Reverse crunches benefits

As you can expect, the positive effects of the reverse crunch variation will mostly be similar to the benefits of regular crunches.

That being said, in the list below, there is also an extra benefit to moving your hips instead.

  1. Grow and strengthen abs: Reverse crunches can help you grow and strengthen your abs. Besides the health benefits this offers, you may also like the visuals of more defined abs.
  2. No equipment or location required: Reverse crunches are a bodyweight exercise which means you don’t really need any equipment or a specific location. This can help you save time and money.
  3. Gets you familiar with engaging lower abs: Popular lower ab exercises like leg raises also involve leg movements. If you are new to these, it can be hard to know whether you are working your hip flexors or abs. Reverse crunches can help you understand what the difference feels like.
  4. May reduce or prevent back pain: Strengthening core muscles like your abs with reverse crunches can reduce or prevent back pain (1, 2). You do want to be careful with reverse crunches if you already have back pain and potentially talk to an expert first.

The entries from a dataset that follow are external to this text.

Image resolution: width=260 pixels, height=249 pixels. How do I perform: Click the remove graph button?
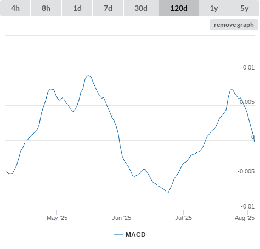pos(234,25)
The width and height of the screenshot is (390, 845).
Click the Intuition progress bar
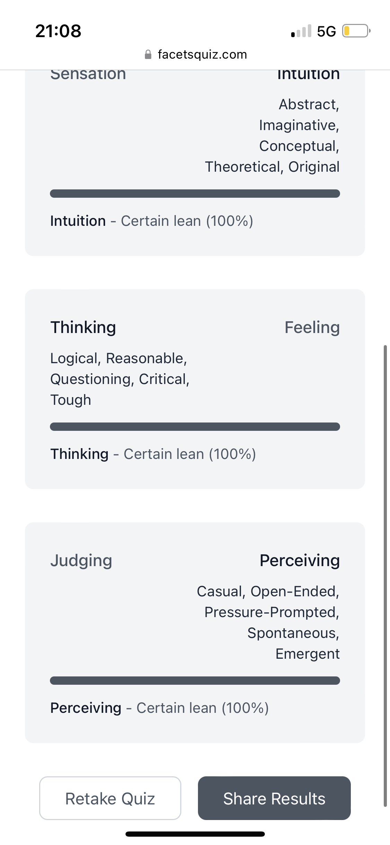click(195, 194)
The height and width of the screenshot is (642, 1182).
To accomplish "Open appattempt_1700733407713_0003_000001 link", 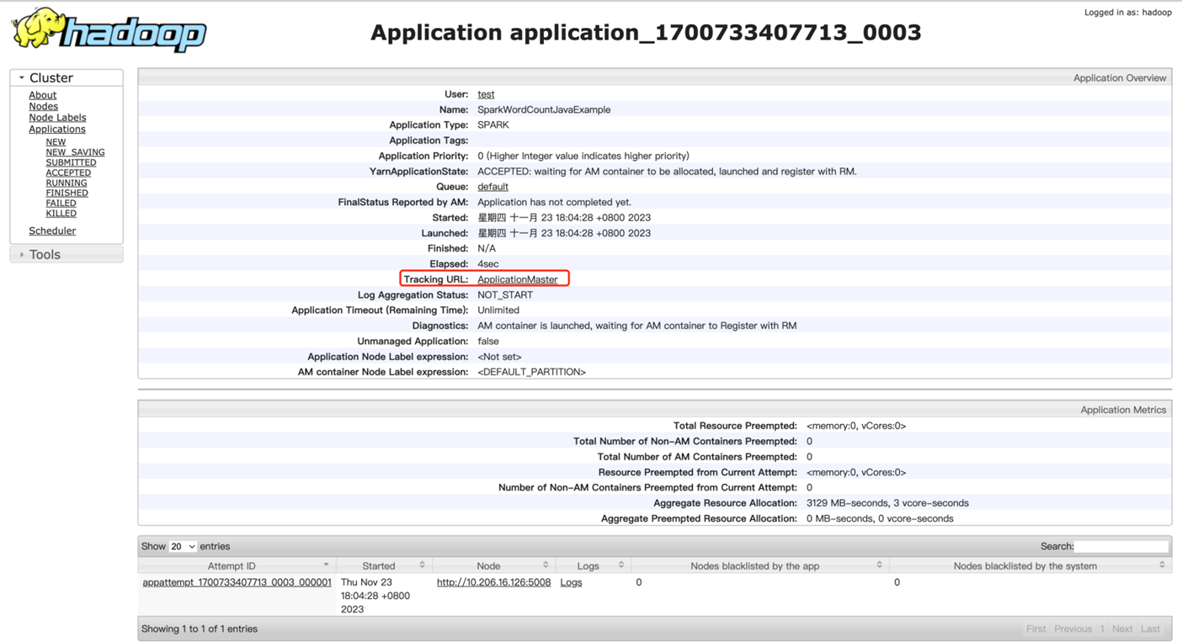I will (x=237, y=582).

Reverse crunches are not the only exercise that can offer you these benefits.

However, these positive effects can still make it worth implementing this movement into your workout plan.

Are reverse crunches safe?

Similar to many other exercises, whether reverse crunches are safe or not depends a lot on your personal situation.

An exercise could be effective for strengthening muscles in one person and lead to injuries in another person.

With that in mind, the main concern people have with reverse crunches is the spine bending involved.

If you find this type of movement uncomfortable, it can be smart to start with static ab exercises like the plank exercise instead.

While you want to be rather safe than sorry, it is also worth noting that reverse crunches are safe for many people too. Bending your spine is not necessarily bad if your body can deal with it.

Reverse crunch alternatives

As briefly mentioned, you can work your abs (and other core muscles) with other exercises too. Some examples of reverse crunch alternatives are:

  • Crunches
  • Knee raises on the captain’s chair
  • Flutter kicks
  • Bicycle crunches
  • Sit-ups
  • V-ups
  • Plank exercises

What muscles you want to work, your personal preferences, and what movements you are comfortable with will influence what reverse crunch alternatives are good for you.

Is the reverse crunch a good exercise?

The reverse crunch is a good exercise for growing and strengthening your abs and more specifically the muscle fibers in the lower part.

Additionally, this movement can be great for people who want to learn what the difference between engaging their abs and hip flexors feels like.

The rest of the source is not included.